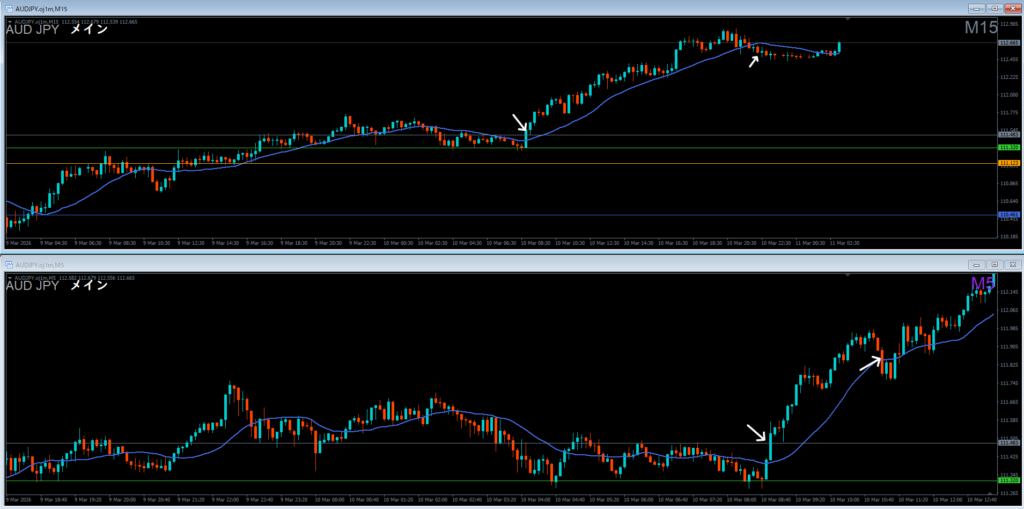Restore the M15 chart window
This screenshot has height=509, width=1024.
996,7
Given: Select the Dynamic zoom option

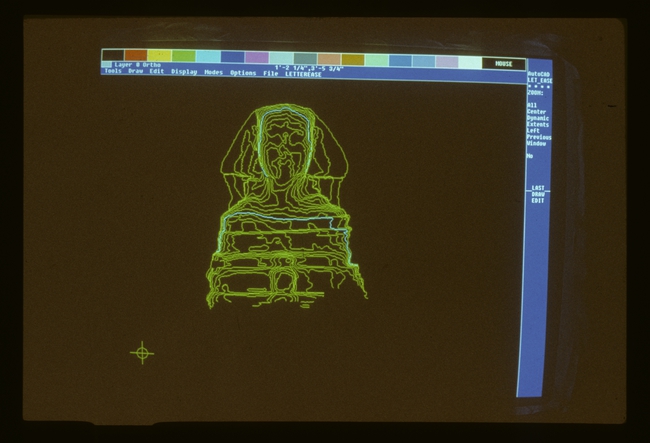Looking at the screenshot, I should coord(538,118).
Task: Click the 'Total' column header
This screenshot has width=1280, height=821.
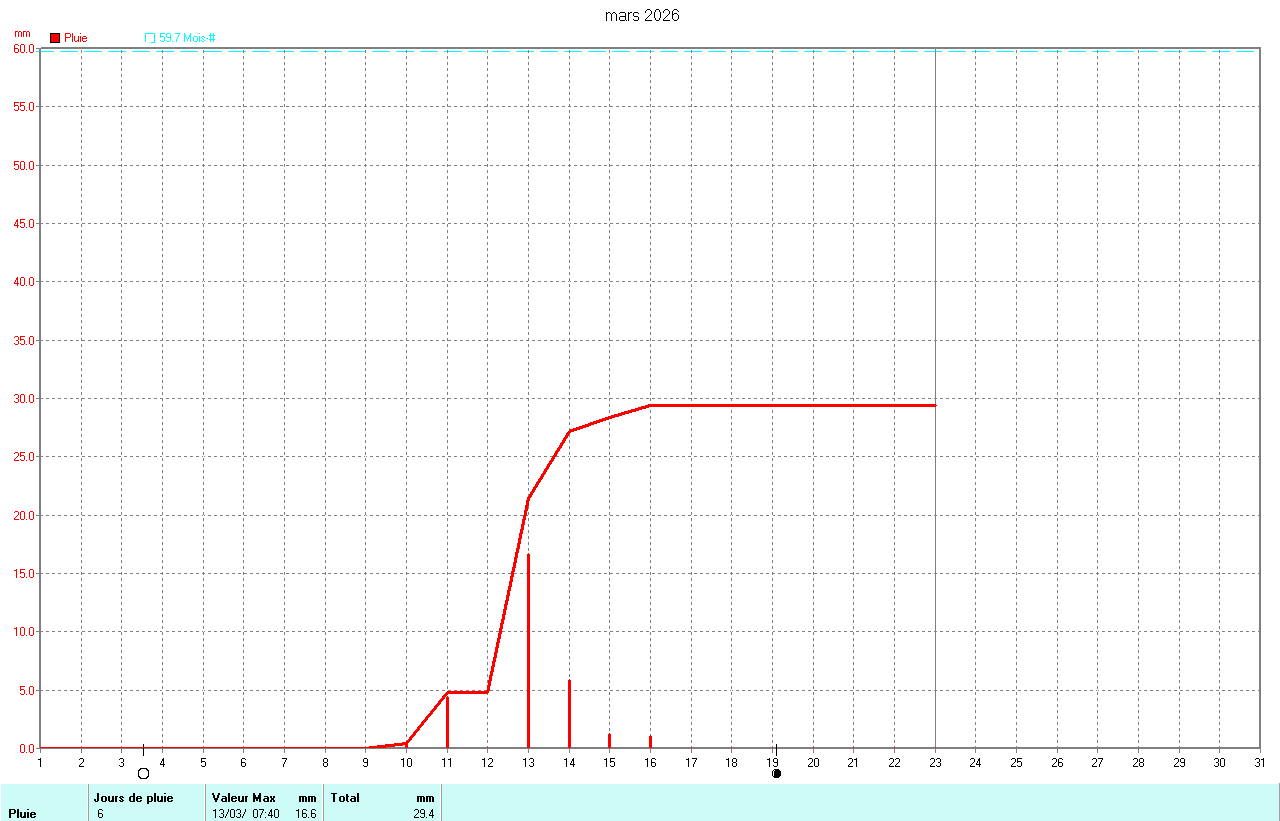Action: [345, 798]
----------------------------------------
Exercise prompt:
For this exercise, reproduce the data above exactly from the line containing "Given: Select the Dynamic zoom option" through its final line, both ends included, with no pictures in the copy.

Exercise solution:
Given: Select the Dynamic zoom option

Looking at the screenshot, I should coord(538,118).
Task: Click the 'Total' column header
This screenshot has width=1280, height=821.
Action: [345, 798]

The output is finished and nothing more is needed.